High Altitude Medicine Research Center (CEIMA), Arturo Prat University, Iquique 1110939, Chile.
Int J Mol Sci. 2024 Oct 14;25(20):11023. doi: 10.3390/ijms252011023.
The pathophysiology of pulmonary hypertension is complex and multifactorial. It is a disease characterized by increased pulmonary vascular resistance at the level due to sustained vasoconstriction and remodeling of the pulmonary arteries, which triggers an increase in the mean pulmonary artery pressure and subsequent right ventricular hypertrophy, which in some cases can cause right heart failure. Hypoxic pulmonary hypertension (HPH) is currently classified into Group 3 of the five different groups of pulmonary hypertensions, which are determined according to the cause of the disease. HPH mainly develops as a product of lung diseases, among the most prevalent causes of obstructive sleep apnea (OSA), chronic obstructive pulmonary disease (COPD), or hypobaric hypoxia due to exposure to high altitudes.
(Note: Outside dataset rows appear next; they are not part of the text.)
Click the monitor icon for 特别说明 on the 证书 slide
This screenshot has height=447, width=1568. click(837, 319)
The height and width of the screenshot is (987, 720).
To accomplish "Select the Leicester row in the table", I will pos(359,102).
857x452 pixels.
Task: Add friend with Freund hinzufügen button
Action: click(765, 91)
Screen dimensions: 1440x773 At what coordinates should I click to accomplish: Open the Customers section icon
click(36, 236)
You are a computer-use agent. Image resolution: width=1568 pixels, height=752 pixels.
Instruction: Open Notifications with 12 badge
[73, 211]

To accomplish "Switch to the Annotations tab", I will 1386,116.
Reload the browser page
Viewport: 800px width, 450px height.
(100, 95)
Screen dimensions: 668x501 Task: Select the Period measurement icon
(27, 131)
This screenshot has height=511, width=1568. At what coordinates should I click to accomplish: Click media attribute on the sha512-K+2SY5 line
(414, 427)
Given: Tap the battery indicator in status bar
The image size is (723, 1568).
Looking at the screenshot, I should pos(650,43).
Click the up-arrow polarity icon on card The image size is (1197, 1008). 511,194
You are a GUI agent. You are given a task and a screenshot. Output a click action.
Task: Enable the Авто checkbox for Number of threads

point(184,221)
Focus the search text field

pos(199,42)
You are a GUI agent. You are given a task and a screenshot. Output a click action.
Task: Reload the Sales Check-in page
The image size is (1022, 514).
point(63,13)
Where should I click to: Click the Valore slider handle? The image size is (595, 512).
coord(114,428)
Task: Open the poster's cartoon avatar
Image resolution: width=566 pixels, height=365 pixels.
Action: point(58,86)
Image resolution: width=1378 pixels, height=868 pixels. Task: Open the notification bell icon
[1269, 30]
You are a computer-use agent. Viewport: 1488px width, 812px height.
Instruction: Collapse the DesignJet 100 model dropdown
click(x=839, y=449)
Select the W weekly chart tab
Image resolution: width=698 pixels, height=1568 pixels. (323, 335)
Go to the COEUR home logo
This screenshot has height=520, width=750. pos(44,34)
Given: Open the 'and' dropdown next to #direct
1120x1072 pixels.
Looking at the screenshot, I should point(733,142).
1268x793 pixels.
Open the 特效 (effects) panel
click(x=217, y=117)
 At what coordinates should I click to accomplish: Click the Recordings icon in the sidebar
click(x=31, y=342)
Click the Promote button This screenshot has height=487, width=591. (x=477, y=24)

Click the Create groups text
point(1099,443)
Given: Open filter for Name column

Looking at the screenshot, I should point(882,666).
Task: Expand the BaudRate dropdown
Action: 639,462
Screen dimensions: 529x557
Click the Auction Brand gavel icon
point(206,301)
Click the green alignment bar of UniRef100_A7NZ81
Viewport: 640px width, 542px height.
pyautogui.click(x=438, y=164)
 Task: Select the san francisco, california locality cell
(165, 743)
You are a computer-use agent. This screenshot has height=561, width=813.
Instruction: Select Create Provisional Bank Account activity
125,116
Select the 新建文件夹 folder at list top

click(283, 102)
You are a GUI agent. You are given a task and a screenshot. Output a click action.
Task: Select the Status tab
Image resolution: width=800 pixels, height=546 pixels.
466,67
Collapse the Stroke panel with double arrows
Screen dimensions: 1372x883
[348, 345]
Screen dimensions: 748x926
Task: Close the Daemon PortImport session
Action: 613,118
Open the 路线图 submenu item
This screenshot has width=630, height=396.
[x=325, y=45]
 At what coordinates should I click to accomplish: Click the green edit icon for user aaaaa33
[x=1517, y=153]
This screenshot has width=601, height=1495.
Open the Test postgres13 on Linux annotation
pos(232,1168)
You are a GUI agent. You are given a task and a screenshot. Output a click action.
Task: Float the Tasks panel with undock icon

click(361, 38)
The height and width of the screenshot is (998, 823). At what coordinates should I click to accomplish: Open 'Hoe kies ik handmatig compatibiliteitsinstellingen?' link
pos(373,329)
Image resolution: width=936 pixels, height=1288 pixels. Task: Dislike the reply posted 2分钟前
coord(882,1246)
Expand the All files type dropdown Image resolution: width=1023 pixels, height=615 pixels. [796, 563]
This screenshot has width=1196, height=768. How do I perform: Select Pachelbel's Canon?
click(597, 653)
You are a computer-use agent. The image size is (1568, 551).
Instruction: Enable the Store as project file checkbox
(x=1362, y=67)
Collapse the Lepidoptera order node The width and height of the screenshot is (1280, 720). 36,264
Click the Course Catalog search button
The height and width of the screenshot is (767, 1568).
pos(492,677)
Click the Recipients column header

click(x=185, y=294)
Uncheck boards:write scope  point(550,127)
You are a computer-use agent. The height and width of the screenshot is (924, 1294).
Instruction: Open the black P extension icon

Additionally, cardiometabolic risk factors converge on molecular mechanisms involving overactivation of the mammalian target of rapamycin (mTOR), which correspond to a central axis in the development of HPH. The aim of this review is to summarize the role of mTOR in the development of HPH associated with metabolic risk factors and its therapeutic alternatives, which will be discussed in this review.
肺动脉高压的病理生理学是复杂的和多因素的。它是一种以肺血管阻力持续增加为特征的疾病,这是由于肺动脉的收缩和重塑,导致平均肺动脉压升高,随后右心室肥厚,在某些情况下会导致右心衰竭。低氧性肺动脉高压(HPH)目前被归类为五种不同类型肺动脉高压中的第 3 组,这是根据疾病的原因确定的。HPH 主要是作为肺部疾病的产物发展而来的,其中最常见的原因是阻塞性睡眠呼吸暂停(OSA)、慢性阻塞性肺疾病(COPD),或由于暴露于高海拔地区而导致的低氧。此外,心脏代谢危险因素汇聚在涉及雷帕霉素靶蛋白(mTOR)过度激活的分子机制上,这对应于 HPH 发展的一个中心轴。本综述的目的是总结 mTOR 在与代谢危险因素相关的 HPH 发展中的作用及其治疗替代方案,这将在本综述中进行讨论。